_Problem_:
What is needed is a word-for-word copy of every record below, minus the pictures.

(Stored data)
***

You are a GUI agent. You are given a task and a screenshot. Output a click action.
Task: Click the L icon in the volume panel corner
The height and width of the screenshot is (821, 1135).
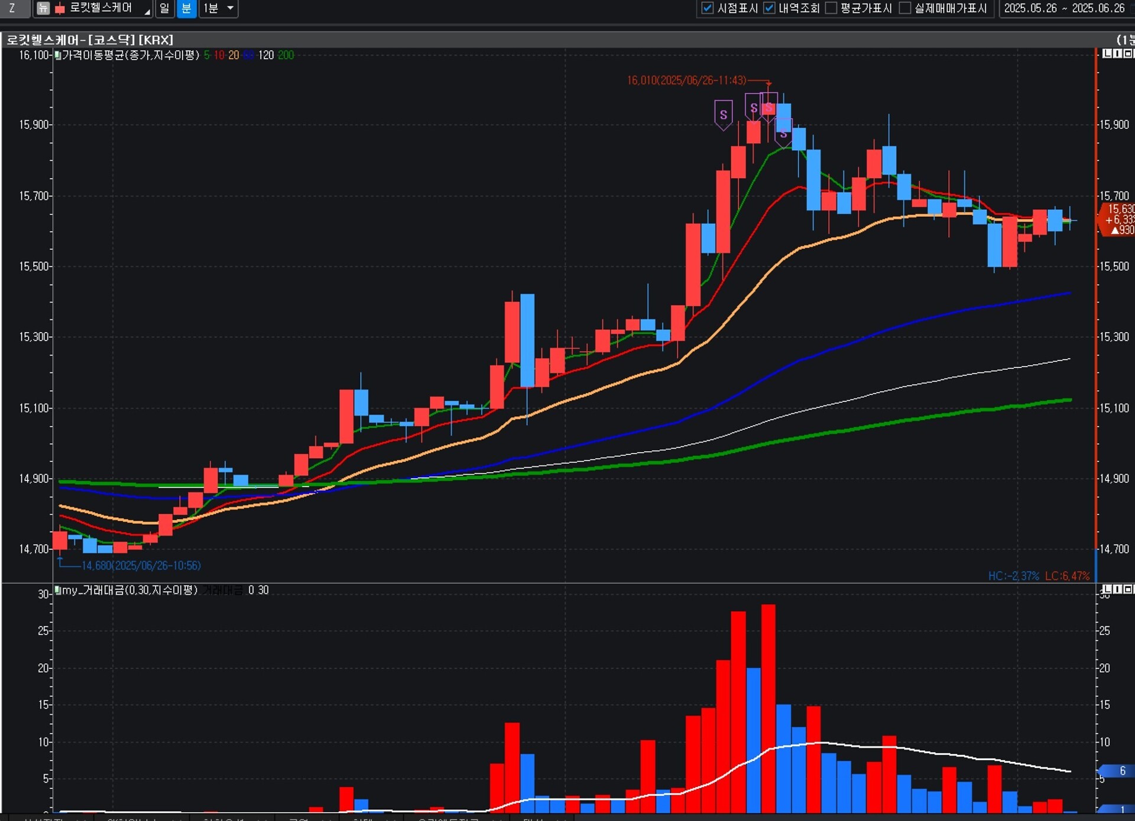[1107, 589]
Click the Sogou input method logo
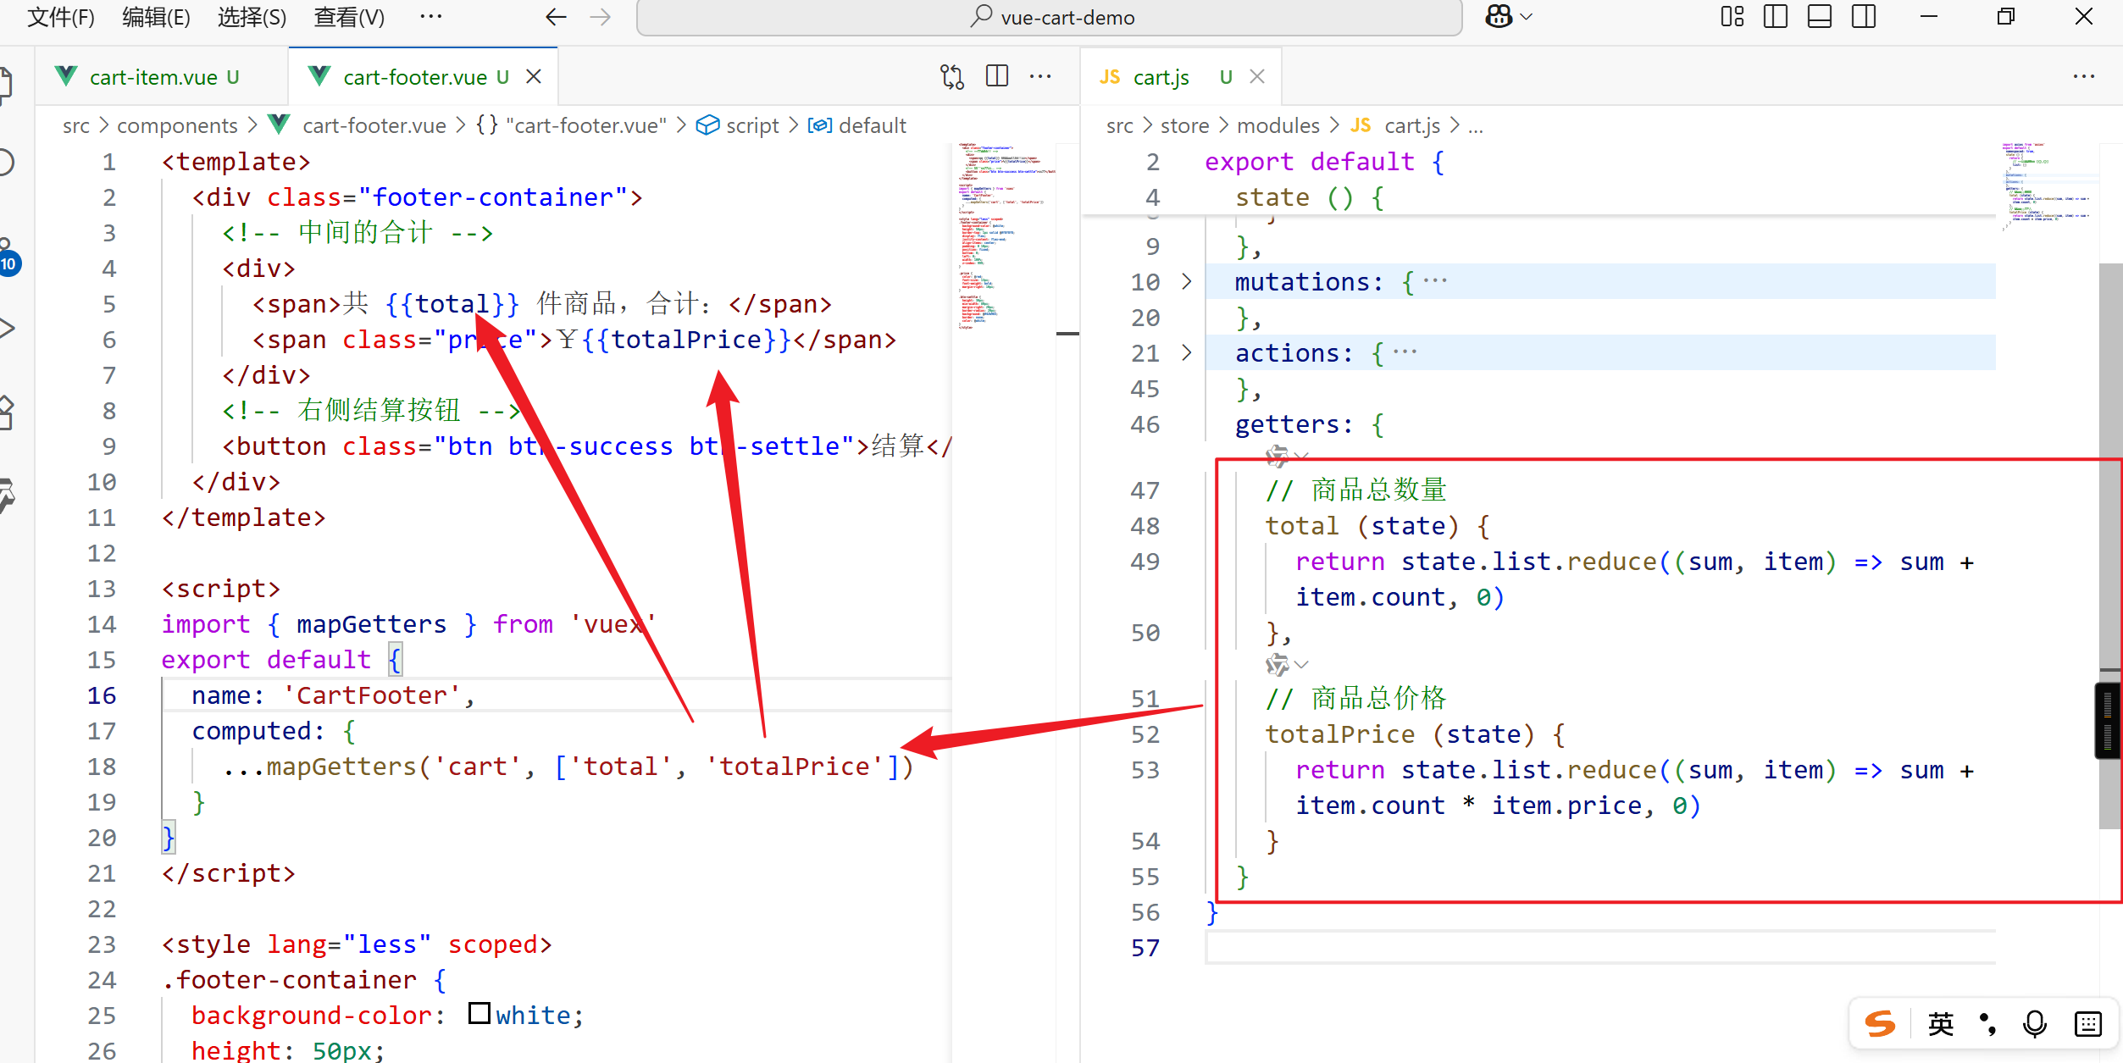Image resolution: width=2123 pixels, height=1063 pixels. pyautogui.click(x=1880, y=1023)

***

_Exercise output_:
You are a GUI agent. You are given a task and a screenshot. Output a click action.
Task: Click the L icon in the volume panel corner
The height and width of the screenshot is (821, 1135).
[1107, 589]
Click the Sogou input method logo
Image resolution: width=2123 pixels, height=1063 pixels. pyautogui.click(x=1880, y=1023)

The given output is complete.